Unfortunately local, state and federal officials have blindly embraced tobacco prohibition.  Mayor Bloomberg’s policies have made New York City a tobacco prison, with cigarette prices, at $12-15 a pack, the highest in the nation.  Now he wants to prohibit cigarette sales to anyone under 21 years of age (here), which will force more of today’s legal consumers to the black market.

Half of the cigarettes sold in New York State are illegal, shifting a quarter billion dollars of government revenue to criminals  (article here). 

Prohibitionists love to claim the moral high ground, but they are bootleggers’ best friends.

Thursday, May 2, 2013

Snus and Moist Snuff May Be Protective Against Dental Cavities



One of the longstanding federal warnings on smokeless tobacco is: “This product can cause gum disease and tooth loss.”  This warning has no scientific basis.

I previously discussed a study from Sweden concluding that snus use was not associated with gum disease (here).  A 2012 study by the same research group concluded that “snus use does not increase the risk of dental caries [cavities].”

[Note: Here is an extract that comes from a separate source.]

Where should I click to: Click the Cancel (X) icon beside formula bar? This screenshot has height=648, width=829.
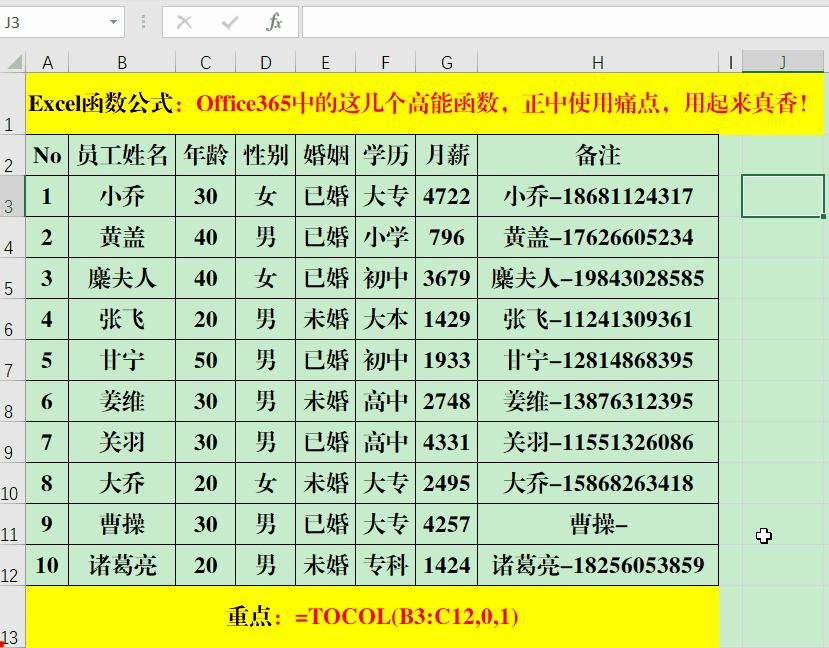tap(184, 22)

The latter study was based on 1,500 residents of Jönköping, Sweden, who underwent detailed dental health exams in 1983, 1993 and 2003. Lead author Anders Hugoson and colleagues employed teams of dentists who observed the number of teeth, saliva factors, oral hygiene and cavities.  A key indicator of cavities is the number of tooth surfaces that are decayed or already filled with silver or other material (abbreviated DFS).  A lower DFS means healthier teeth.

The study’s snus users in 1983 had an average 20 DFS, a statistically significant half of the 41 DFS in smokers and nonusers of tobacco.  In 1993, snus users had 22 DFS, compared with 37 in smokers and 36 in nonusers, also significant.  By 2003, the margin was narrower and not significant, but the 19 DFS among snus users was still lower than among nonusers (28) and smokers (29).

The results of this research were similar to an American study published in 1999 (abstract here).  It showed that while American chewing tobacco, which is coated with a sugar solution, is associated with cavities, users of moist snuff, with no added sugar, had lower cavity scores than nonusers of tobacco. 

Both of the above studies, however, were less than forthright in their portrayal of smokeless tobacco. It is the norm in epidemiologic research for risks among exposed groups to be compared with risks among a referent, nonexposed group.  In the Swedish studies, the protective effect of snus was masked by making snus users the “referent group” for some of the statistical analyses.  The American study was similarly flawed, as chewing tobacco users were the referent group, thus masking the protective effect of moist snuff. 

The authors of the American research, Drs. Scott Tomar and Deborah Winn, are outspoken tobacco opponents.  I have previously discussed Dr. Winn’s oral cancer misinformation campaign here, here  and here.

Why might snus and moist snuff be protective for cavities?  Neither product has any added sugar, and both probably stimulate saliva production, which is generally protective against cavities.  In addition, smokeless products tend to have an alkaline pH, which Dr. Hugoson writes “may favour the remineralization of the tooth surfaces and the inhibition of the [cavity-forming] acid [bacteria].”    

 Unbiased scientific research and reporting is the best prescription for healthy teeth and healthy lives.